Support for digital literacy is delivered by a wide range of services and through various support models which are distributed, connected or integrated in different ways. Making support activities more coherent is important.
Joining up activities through a ‘hub and spoke’ model where a central team coordinates and oversees these, such as the ASTI model at Plymouth University, is a good approach. Others include:
- Developing collaborative digital projects between support services to build better links
- Recognising the value of informal support networks between peers
- Engaging students alongside staff in co-mentoring roles
- Improving signposting for staff and students to appropriate support
- Ensuring mechanisms are in place to appropriately assess and progress the digital capabilities of students and staff
- Recognising that support services staff need to upskill their own digital literacy
- Recognition and reward are key motivators for staff and students to engage in development activities
Case study: Cardiff University - bridging the gap between practice and services
The Digidol project at Cardiff University took a ‘digital enablement’ approach to bridging the gap between the practices of academic staff and students on the one hand and staff development, libraries and information services on the other.
Academic staff and students are best placed to know what they require in terms of their practices and what they are trying to achieve, but they know less about what is available to support them in terms of technologies and services.
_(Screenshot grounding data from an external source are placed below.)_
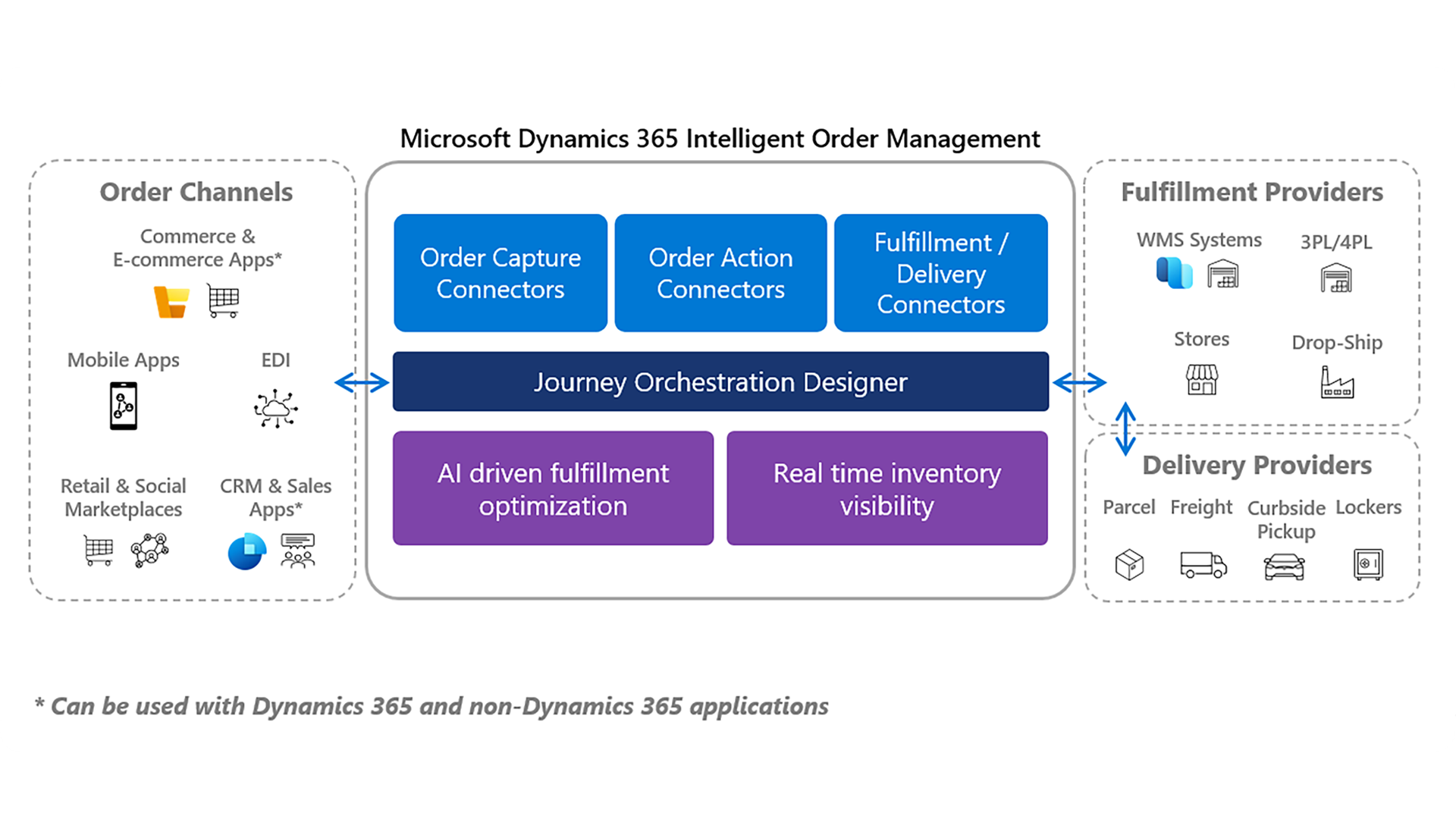Click the Order Channels section header
The width and height of the screenshot is (1456, 819).
coord(195,192)
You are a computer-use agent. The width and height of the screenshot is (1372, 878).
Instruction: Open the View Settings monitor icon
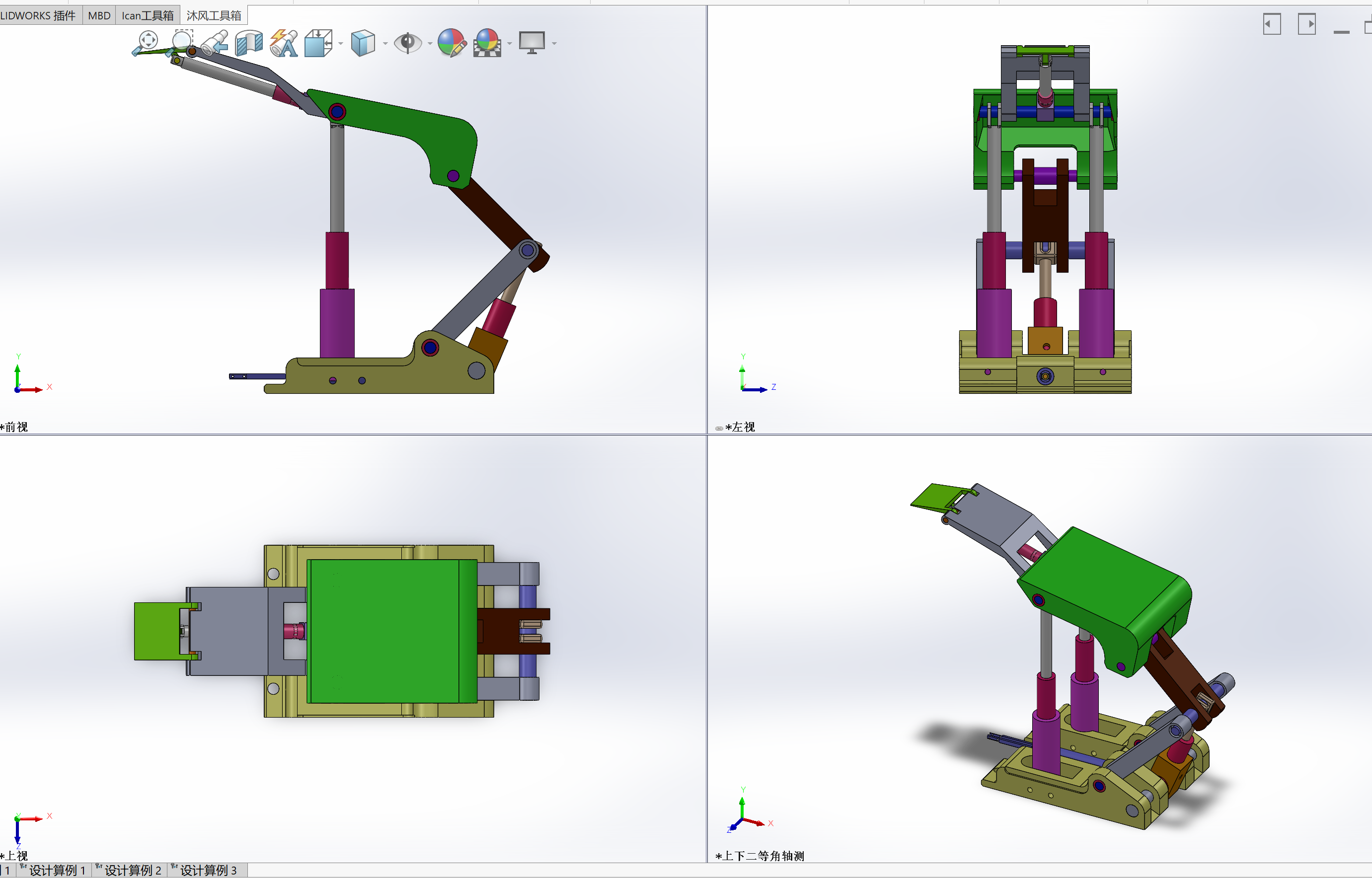point(532,43)
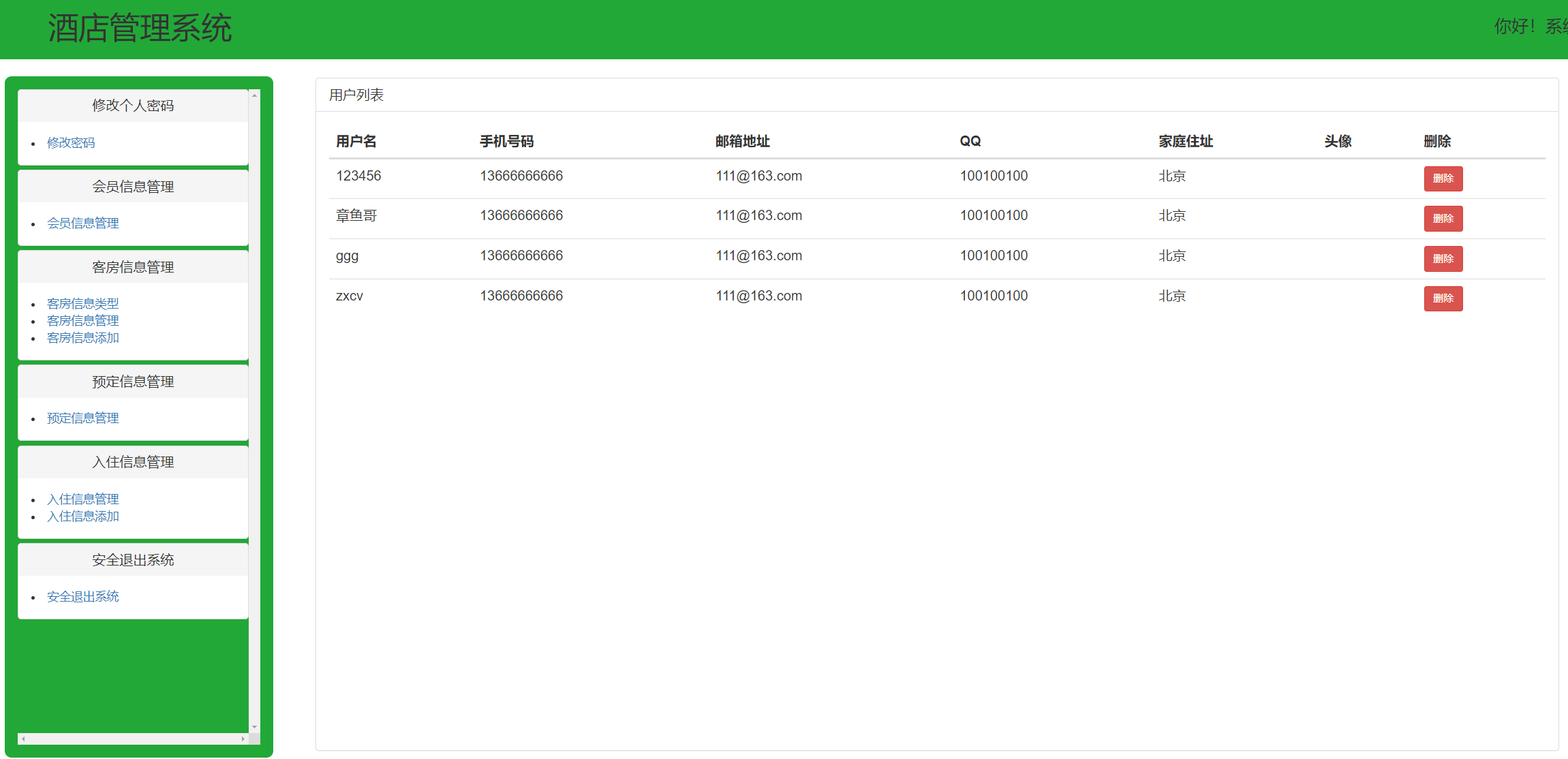1568x759 pixels.
Task: Click the 用户名 column header
Action: pyautogui.click(x=356, y=141)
Professional services on the other hand are responsible for supporting these technologies, so know what is available and what is required to use them effectively but know much less about what academic staff and students actually want and what they are trying to achieve. So there is a knowledge gap between these two groups.
Through their model, learning literacies are the building blocks to bridging this gap with ‘enablement as conversation’ the process for framing conversations around requirements and solutions to help facilitate this.
Investment in the professional development of staff across the institution is an important factor in the strategic development of digital literacy. Routes to this range from accredited programmes to in-house workshops and training to developing communities of practice. The section on supporting staff digital literacies explores tools and approaches but a key message for institutions is that policies and processes need to support development across different academic and support roles in a range of ways.
A number of professional associations have staff development programmes and resources which support digital literacy development including competence frameworks, online courses, development conferences and networking opportunities for their members. These are useful sources of support for developing staff in a range of different roles. A number of these associations, working with projects, have reviewed, adapted or mapped their professional standards and frameworks to help embed digital capabilities. The Association for Learning Technology (ALT) provide CPD courses for staff such as ocTEL (Open Course in Technology Enhanced Learning).